Failing, Passing, Refactoring

Florence Mnyazi
Jul 20, 2017 · 3 min read

I always like it when I’m not the smartest person in the room. I realize that this may not be an appealing concept to most but trust me, there is nothing better you can do for yourself than interacting with people who are five skill-sets or even a hundred better than you. I have experienced this first hand in the last few days and thinking about it almost makes me delete the first sentence in this post.

You see, you need a thick skin to interact with what you may perceive to be better than you are. It can be nerve-wrecking and intimidating. You will question your intelligence(and why your brain is not working hard enough), you will beat yourself up and be extremely hard on yourself, you will start second-guessing every little thing you do, you will feel like you have nothing to offer. And if you’re like me, you may got into panic, try to work and your brain completely refuses to co-operate. Talk about having a catch-22 situation, needing your brain to work and it refusing to co-operate.

I write all this from experience and I can guarantee that doing all these things will do you more harm than good. It is better to at any one given time resist the urge to compare yourself to others but rather learn from them and work on yourself. Someone said comparison is the thief of joy…and forgot to add that it is the mother of depression.

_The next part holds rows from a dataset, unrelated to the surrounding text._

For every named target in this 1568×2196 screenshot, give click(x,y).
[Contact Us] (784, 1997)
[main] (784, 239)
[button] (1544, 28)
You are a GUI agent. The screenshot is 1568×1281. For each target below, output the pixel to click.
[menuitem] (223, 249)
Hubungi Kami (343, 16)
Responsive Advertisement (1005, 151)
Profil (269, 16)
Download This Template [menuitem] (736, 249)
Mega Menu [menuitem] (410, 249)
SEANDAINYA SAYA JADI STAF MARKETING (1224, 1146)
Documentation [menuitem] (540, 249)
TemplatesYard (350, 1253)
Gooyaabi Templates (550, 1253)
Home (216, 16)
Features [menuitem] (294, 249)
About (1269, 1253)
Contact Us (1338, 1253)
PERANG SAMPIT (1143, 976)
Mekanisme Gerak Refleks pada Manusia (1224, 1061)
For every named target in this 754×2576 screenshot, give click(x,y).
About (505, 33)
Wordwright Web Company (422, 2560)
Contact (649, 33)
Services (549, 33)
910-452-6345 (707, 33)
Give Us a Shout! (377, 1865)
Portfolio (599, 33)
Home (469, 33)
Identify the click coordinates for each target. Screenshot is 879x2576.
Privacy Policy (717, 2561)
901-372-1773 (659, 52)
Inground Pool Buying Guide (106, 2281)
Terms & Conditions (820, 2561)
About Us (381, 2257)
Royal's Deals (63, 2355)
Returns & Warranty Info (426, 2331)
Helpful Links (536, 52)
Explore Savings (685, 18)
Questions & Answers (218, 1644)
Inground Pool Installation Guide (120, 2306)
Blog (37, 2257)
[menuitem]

When learning, someone will always be and do better than you. You will fail at times, and this is where you check where your failed, pass the test the next time and keep on working to pass other tests.

Talking of testing, it is only right to share what I’ve learned about Test Driven Development or TDD.

TDD is a way of writing and implementing code that helps one think and anticipate the problems your code is going to solve before you write the code itself. How do you do this; well, write a failing test, make the test pass, write a new test, write code, run tests and re-factors. Its basically a cycle..and a very important one when developing.

The TDD cycle.

Some things to check when your test fails are;

  • Check the error shown on the terminal
  • Check which test is failing
  • Check the place in your test code that kicked off the failure

These concepts can be applied in real life(in a way) when dealing with learning and failure or rather failure when learning a new thing; Check the failure , check why you failed , check what could change to correct the failure and re-factor (makes sense, right?!)